PASSAGE FOR REVIEW:
-------

Eye exams using a mobile phone

Researchers at the school for really smart people, MIT, have come up with a novel way of conducting eye exams--looking into your mobile phone screen.

demonstrating Netra
MIT's Ankit Mohan demonstrates Netra. The user places the device to the eye and, using the phone's keypad, aligns patterns in the viewfinder. These alignments provide the data needed to determine a prescription. Andy Ryan/MIT

Researchers at the school for really smart people, MIT, have come up with a novel way to conduct eye exams--looking into your mobile phone screen. With some custom software and a small plastic device, this can be done very inexpensively, making it possible for people in poverty-stricken countries to get prescriptions quickly.

According to MIT News, the system could be implemented like this:

In its simplest form, the test can be carried out using a small, plastic device clipped onto the front of a cell phone's screen.

-------

SUPPLIED DATA:
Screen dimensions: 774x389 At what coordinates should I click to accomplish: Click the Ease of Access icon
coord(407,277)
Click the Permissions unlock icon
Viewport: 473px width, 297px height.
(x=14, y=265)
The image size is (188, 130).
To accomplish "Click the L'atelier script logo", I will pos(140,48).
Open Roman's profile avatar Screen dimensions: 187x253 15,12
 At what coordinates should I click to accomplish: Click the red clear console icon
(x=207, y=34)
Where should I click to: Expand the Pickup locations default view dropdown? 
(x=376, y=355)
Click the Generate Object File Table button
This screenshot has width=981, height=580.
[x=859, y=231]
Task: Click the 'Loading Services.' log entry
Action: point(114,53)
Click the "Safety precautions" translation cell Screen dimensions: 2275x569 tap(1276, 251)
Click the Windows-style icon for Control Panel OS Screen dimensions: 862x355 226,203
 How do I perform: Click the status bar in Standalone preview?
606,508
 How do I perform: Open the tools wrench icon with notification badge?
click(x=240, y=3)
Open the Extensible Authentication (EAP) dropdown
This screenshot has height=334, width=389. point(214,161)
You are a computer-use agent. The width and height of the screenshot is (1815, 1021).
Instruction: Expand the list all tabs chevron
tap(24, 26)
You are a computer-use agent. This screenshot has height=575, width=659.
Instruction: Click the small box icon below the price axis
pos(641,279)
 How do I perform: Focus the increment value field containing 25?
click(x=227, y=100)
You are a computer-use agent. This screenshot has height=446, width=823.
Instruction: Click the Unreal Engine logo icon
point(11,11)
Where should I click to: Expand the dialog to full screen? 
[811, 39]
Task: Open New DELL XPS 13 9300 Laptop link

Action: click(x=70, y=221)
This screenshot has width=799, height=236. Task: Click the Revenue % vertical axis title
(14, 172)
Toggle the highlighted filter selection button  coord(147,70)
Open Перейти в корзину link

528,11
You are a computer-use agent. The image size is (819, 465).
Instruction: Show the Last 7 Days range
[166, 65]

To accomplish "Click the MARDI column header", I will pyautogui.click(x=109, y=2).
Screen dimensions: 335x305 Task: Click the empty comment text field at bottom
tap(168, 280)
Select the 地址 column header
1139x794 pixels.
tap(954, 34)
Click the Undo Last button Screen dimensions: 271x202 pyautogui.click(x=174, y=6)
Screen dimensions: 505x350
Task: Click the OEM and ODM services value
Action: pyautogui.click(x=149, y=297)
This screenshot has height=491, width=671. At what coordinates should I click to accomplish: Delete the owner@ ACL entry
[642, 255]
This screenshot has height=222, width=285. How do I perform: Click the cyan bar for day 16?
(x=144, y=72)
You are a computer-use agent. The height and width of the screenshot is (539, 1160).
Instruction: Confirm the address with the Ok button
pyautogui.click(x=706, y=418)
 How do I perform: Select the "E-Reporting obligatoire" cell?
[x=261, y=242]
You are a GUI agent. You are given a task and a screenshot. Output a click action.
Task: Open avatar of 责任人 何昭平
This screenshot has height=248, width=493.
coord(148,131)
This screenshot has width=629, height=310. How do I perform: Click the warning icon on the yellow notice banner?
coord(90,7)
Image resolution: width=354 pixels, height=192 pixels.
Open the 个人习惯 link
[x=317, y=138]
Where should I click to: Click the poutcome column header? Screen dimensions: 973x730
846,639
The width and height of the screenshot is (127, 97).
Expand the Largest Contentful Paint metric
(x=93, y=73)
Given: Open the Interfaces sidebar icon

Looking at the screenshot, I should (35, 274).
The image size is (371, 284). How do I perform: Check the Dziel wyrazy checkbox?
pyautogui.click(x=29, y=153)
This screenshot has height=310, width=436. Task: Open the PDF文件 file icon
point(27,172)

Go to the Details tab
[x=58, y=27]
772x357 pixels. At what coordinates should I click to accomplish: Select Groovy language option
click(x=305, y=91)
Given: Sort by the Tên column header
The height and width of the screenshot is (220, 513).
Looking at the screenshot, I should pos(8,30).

-------

EXERCISES TO COMPLETE:
A. Reproduce word for word the part of the article on phone-based eye exams from "Eye exams using" up to and including "get prescriptions quickly.".
B. Using the article on phone-based eye exams, say yes or no to each statement and quote the words that decide it: (i) the plastic device clips onto the back of the phone; (ii) the user aligns patterns with the phone's keypad; (iii) the exam is described as costly to carry out.

EXPECTED OUTPUTS:
A.
Eye exams using a mobile phone

Researchers at the school for really smart people, MIT, have come up with a novel way of conducting eye exams--looking into your mobile phone screen.

demonstrating Netra
MIT's Ankit Mohan demonstrates Netra. The user places the device to the eye and, using the phone's keypad, aligns patterns in the viewfinder. These alignments provide the data needed to determine a prescription. Andy Ryan/MIT

Researchers at the school for really smart people, MIT, have come up with a novel way to conduct eye exams--looking into your mobile phone screen. With some custom software and a small plastic device, this can be done very inexpensively, making it possible for people in poverty-stricken countries to get prescriptions quickly.

B.
(i) No: "clipped onto the front of a cell phone's screen."
(ii) Yes: "using the phone's keypad, aligns patterns in the viewfinder."
(iii) No: "this can be done very inexpensively"